[Stored records]
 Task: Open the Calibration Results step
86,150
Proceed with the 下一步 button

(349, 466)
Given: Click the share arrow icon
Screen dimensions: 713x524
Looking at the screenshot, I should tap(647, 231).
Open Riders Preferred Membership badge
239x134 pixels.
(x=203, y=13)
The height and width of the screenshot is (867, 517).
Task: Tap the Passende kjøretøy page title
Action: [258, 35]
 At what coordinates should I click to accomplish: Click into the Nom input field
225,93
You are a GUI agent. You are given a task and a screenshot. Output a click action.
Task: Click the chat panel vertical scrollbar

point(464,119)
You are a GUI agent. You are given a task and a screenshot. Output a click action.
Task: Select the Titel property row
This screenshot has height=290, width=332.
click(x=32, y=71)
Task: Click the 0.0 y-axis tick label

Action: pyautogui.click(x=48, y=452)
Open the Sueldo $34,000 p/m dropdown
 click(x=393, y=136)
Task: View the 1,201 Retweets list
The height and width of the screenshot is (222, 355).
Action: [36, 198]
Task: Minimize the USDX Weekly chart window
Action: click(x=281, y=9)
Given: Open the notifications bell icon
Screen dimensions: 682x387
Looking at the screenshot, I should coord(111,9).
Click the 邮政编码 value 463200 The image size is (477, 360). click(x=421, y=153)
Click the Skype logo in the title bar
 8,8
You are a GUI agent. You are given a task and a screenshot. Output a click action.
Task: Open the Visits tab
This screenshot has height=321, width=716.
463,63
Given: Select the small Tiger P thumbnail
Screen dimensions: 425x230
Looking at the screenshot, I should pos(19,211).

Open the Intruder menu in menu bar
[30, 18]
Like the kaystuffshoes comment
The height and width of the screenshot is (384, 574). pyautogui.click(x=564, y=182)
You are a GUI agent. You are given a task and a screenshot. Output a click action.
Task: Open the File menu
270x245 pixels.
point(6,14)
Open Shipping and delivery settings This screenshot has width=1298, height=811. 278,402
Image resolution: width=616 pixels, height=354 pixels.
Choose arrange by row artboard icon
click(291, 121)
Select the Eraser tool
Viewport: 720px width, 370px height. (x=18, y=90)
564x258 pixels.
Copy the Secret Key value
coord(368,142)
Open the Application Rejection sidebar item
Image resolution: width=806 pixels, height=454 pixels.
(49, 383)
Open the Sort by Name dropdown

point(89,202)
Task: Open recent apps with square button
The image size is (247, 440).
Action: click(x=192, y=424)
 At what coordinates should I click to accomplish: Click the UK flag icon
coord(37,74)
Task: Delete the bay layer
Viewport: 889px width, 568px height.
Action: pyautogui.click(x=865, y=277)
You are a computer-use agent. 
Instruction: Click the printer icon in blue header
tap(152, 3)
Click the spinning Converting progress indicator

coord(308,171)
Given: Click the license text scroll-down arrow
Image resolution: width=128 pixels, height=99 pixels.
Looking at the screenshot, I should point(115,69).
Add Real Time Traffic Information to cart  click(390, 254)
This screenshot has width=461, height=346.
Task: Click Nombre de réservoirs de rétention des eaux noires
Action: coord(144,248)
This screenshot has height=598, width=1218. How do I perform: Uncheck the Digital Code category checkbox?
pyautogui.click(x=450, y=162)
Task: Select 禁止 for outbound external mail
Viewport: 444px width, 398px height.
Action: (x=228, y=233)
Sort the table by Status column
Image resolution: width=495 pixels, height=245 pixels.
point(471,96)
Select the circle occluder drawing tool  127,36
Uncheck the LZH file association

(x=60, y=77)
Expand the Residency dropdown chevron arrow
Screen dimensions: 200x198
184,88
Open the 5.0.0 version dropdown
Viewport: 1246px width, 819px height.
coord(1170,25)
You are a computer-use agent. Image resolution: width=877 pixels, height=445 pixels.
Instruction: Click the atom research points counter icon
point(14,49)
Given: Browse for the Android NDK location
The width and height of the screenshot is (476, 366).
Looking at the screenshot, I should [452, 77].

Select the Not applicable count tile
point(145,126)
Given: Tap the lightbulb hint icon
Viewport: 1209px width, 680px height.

Required action: Each entry shown above should be copied out exactly.

Result for this exercise:
 Task: Open the Calibration Results step
86,150
Proceed with the 下一步 button

(349, 466)
Given: Click the share arrow icon
Screen dimensions: 713x524
Looking at the screenshot, I should tap(647, 231).
Open Riders Preferred Membership badge
239x134 pixels.
(x=203, y=13)
The height and width of the screenshot is (867, 517).
Task: Tap the Passende kjøretøy page title
Action: [258, 35]
 At what coordinates should I click to accomplish: Click into the Nom input field
225,93
You are a GUI agent. You are given a task and a screenshot. Output a click action.
Task: Click the chat panel vertical scrollbar

point(464,119)
You are a GUI agent. You are given a task and a screenshot. Output a click action.
Task: Select the Titel property row
This screenshot has height=290, width=332.
click(x=32, y=71)
Task: Click the 0.0 y-axis tick label

Action: pyautogui.click(x=48, y=452)
Open the Sueldo $34,000 p/m dropdown
 click(x=393, y=136)
Task: View the 1,201 Retweets list
The height and width of the screenshot is (222, 355).
Action: [36, 198]
Task: Minimize the USDX Weekly chart window
Action: click(x=281, y=9)
Given: Open the notifications bell icon
Screen dimensions: 682x387
Looking at the screenshot, I should coord(111,9).
Click the 邮政编码 value 463200 The image size is (477, 360). click(x=421, y=153)
Click the Skype logo in the title bar
 8,8
You are a GUI agent. You are given a task and a screenshot. Output a click action.
Task: Open the Visits tab
This screenshot has height=321, width=716.
463,63
Given: Select the small Tiger P thumbnail
Screen dimensions: 425x230
Looking at the screenshot, I should pos(19,211).

Open the Intruder menu in menu bar
[30, 18]
Like the kaystuffshoes comment
The height and width of the screenshot is (384, 574). pyautogui.click(x=564, y=182)
You are a GUI agent. You are given a task and a screenshot. Output a click action.
Task: Open the File menu
270x245 pixels.
point(6,14)
Open Shipping and delivery settings This screenshot has width=1298, height=811. 278,402
Image resolution: width=616 pixels, height=354 pixels.
Choose arrange by row artboard icon
click(291, 121)
Select the Eraser tool
Viewport: 720px width, 370px height. (x=18, y=90)
564x258 pixels.
Copy the Secret Key value
coord(368,142)
Open the Application Rejection sidebar item
Image resolution: width=806 pixels, height=454 pixels.
(49, 383)
Open the Sort by Name dropdown

point(89,202)
Task: Open recent apps with square button
The image size is (247, 440).
Action: click(x=192, y=424)
 At what coordinates should I click to accomplish: Click the UK flag icon
coord(37,74)
Task: Delete the bay layer
Viewport: 889px width, 568px height.
Action: pyautogui.click(x=865, y=277)
You are a computer-use agent. 
Instruction: Click the printer icon in blue header
tap(152, 3)
Click the spinning Converting progress indicator

coord(308,171)
Given: Click the license text scroll-down arrow
Image resolution: width=128 pixels, height=99 pixels.
Looking at the screenshot, I should point(115,69).
Add Real Time Traffic Information to cart  click(390, 254)
This screenshot has width=461, height=346.
Task: Click Nombre de réservoirs de rétention des eaux noires
Action: coord(144,248)
This screenshot has height=598, width=1218. How do I perform: Uncheck the Digital Code category checkbox?
pyautogui.click(x=450, y=162)
Task: Select 禁止 for outbound external mail
Viewport: 444px width, 398px height.
Action: (x=228, y=233)
Sort the table by Status column
Image resolution: width=495 pixels, height=245 pixels.
point(471,96)
Select the circle occluder drawing tool  127,36
Uncheck the LZH file association

(x=60, y=77)
Expand the Residency dropdown chevron arrow
Screen dimensions: 200x198
184,88
Open the 5.0.0 version dropdown
Viewport: 1246px width, 819px height.
coord(1170,25)
You are a computer-use agent. Image resolution: width=877 pixels, height=445 pixels.
Instruction: Click the atom research points counter icon
point(14,49)
Given: Browse for the Android NDK location
The width and height of the screenshot is (476, 366).
Looking at the screenshot, I should [452, 77].

Select the Not applicable count tile
point(145,126)
Given: Tap the lightbulb hint icon
Viewport: 1209px width, 680px height.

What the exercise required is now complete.